Suzuki has translated a long letter from the Zen master Takuan on the relationship of Zen to the art of fencing, and this is certainly the best literary source of what Zen means by mo chih ch’u, by “going straight ahead without stopping.”13 Both Takuan and Bankei stressed the fact that the “original” or “unborn” mind is constantly working miracles even in the most ordinary person. Even though a tree has innumerable leaves, the mind takes them in all at once without being “stopped” by any one of them. Explaining this to a visiting monk, Bankei said, “To prove that your mind is the Buddha mind, notice how all that I say here goes into you without missing a single thing, even though I don’t try to push it into you.”14 When heckled by an aggressive Nichiren monk who kept insisting that he couldn’t understand a word, Bankei asked him to come closer. The monk stepped forward, “Closer still,” said Bankei. The monk came forward again. “How well,” said Bankei, “you understand me!”15 In other words, our natural organism performs the most marvelously complex activities without the least hesitation or deliberation. Conscious thought is itself founded upon its whole system of spontaneous functioning, for which reason there is really no alternative to trusting oneself completely to its working. Oneself is its working.

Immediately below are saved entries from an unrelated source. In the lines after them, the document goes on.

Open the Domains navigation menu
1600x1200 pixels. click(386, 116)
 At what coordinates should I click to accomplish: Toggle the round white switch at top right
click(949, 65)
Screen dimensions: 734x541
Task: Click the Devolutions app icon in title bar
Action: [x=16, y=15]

Zen is not merely a cult of impulsive action. The point of mo chih ch’u is not to eliminate reflective thought but to eliminate “blocking” in both action and thought, so that the response of the mind is always like a ball in a mountain stream-“one thought after another without hesitation.” There is something similar to this in the psychoanalytic practice of free association, employed as a technique to get rid of obstacles to the free flow of thought from the “unconscious.” For there is a tendency to confuse “blocking”–a purely obstructive mechanism–with thinking out an answer, but the difference between the two is easily noticed in such a purely “thinking out” process as adding a column of figures. Many people find that at certain combinations of numbers, such as 8 and 5 or 7 and 6, a feeling of resistance comes up which halts the process. Because it is always annoying and disconcerting, one tends also to block at blocking, so that the state turns into the kind of wobbling dither characteristic of the snarled feed-back system. The simplest cure is to feel free to block, so that one does not block at blocking. When one feels free to block, the blocking automatically eliminates itself. It is like riding a bicycle. When one starts falling to the left, one does not resist the fall (i.e., the block) by turning to the right. One turns the wheel to the left–and the balance is restored. The principle here is, of course, the same as getting out of the contradiction of “trying to be spontaneous” through accepting the “trying” as “spontaneous,” through not resisting the block.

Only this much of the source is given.